The lawsuit alleges that the redistribution plan established by Texas lawmakers violates voting rights law.

“The lawsuit we filed today alleges that Texas violated section two by creating redistribution plans that deny or fulfill the right of Latino and black voters to vote because of their race, color or nationality. belonging to a minority language group, ”said Attorney General Merrick. Garland said at a press conference.

The lawsuit targets both the map of the US Congress drawn for the next decade of elections and the State House plan.

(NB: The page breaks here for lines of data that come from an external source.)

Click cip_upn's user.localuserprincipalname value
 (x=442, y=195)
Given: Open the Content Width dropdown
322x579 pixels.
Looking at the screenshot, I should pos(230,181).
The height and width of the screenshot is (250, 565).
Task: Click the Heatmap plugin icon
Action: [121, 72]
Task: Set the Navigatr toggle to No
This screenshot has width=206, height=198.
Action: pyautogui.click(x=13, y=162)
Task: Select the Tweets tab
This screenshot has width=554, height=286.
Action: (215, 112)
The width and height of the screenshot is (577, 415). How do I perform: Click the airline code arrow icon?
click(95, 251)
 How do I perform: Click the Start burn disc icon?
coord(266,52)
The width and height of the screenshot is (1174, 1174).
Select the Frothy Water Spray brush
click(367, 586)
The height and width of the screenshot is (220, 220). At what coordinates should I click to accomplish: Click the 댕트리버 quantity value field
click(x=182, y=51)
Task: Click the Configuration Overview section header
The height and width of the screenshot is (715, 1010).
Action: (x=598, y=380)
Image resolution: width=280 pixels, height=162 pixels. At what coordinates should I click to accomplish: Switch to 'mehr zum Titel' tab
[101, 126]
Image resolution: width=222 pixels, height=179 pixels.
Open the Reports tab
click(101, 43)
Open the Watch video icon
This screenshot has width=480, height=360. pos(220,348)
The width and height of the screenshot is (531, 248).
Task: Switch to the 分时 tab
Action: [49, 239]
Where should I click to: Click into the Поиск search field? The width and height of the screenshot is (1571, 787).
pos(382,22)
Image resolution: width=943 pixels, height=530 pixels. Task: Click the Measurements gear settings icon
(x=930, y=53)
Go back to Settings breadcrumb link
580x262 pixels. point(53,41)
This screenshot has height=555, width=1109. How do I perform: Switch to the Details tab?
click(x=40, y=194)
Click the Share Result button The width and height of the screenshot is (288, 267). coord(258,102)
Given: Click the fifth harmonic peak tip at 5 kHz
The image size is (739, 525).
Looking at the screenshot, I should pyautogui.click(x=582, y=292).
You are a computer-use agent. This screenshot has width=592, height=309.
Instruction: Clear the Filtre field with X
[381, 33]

“The legislature has refused to recognize the state’s growing minority electorate,” the lawsuit says. “Although the Texas congressional delegation has grown from 36 to 38 seats, Texas designed the two new seats to have Anglo voting majorities. “

After the 2020 census, Texas was allocated two additional seats in the United States House of Representatives. The population growth that created the new seats was propelled by minority communities, with people of color accounting for 95% of the growth, according to census data.
“However, Texas designed these two new seats to have white vote majorities,” Deputy Attorney General Vanita Gupta said. “Instead, our investigation determined that Texas redistribution plans will dilute the increased minority voting strength that should have developed from these significant demographic shifts. “

This is the second voting rights lawsuit that the Biden administration has brought against the state this year. The Justice Department also challenged restrictive voting measures passed by the legislature earlier this year.

The retrial alleges that by drawing the map of the US Congress, Texas “intentionally eliminated a Latino electoral opportunity in Congressional District 23, a district in West Texas where courts had identified violations of the law. the voting rights during the two previous redistribution cycles ”.
According to the lawsuit, Texas “failed to attract a seat encompassing the growing Latin American electorate in Harris County” and “the minority communities excised from the heart of the Dallas-Fort Worth Metroplex.”

“Texas also eliminated electoral opportunities for Latinos in the State House plan by manipulating or outright eliminating districts where Latino communities had previously elected their preferred candidates,” says the lawsuit, filed in the district. Western Texas.

Texas is already facing several private lawsuits challenging its new maps, which were signed into law in October by Gov. Greg Abbott after the GOP-controlled legislature approved them.

A spokesperson for Texas Secretary of State John Scott, who is accused in the lawsuit, declined to comment. In a tweet, Attorney General Ken Paxton’s office called the trial “absurd” and said it was “the Biden administration’s” latest ploy to control voters in Texas. “

“I am convinced that the redistribution decisions of our legislature will be proven legal, and this absurd attempt to influence democracy will fail”, said the attorney general’s office.

Lack of “preclearance”

isIn decades past, Texas would have been required by voting rights law to obtain federal approval – either from the Department of Justice or a federal court – before implementing new legislative maps.

This requirement, known as preclearance, was removed in the 2013 Supreme Court decision Shelby County v. Holder. Without it, the Justice Department is challenging the new cards under a separate provision in the law that will require the Department to prove the cards are discriminatory.

Shelby County ruling could make it easier for states to cope with extreme racial gerrymandering

Texas is no stranger to litigation over its line art. He sought federal court approval for the maps he drew in 2010, in what became a legal battle that spanned most of the decade.

Garland noted on Monday the lack of a preclearance requirement and the impact its absence had on the department’s voting enforcement efforts, denying it the ability to review new cards before they were released. ‘come into force.

“I want, once again, to urge Congress to restore the preclearance authority of the Department of Justice where this preclearance tool is still in place. We probably wouldn’t be here today to announce this complaint, ”Garland said.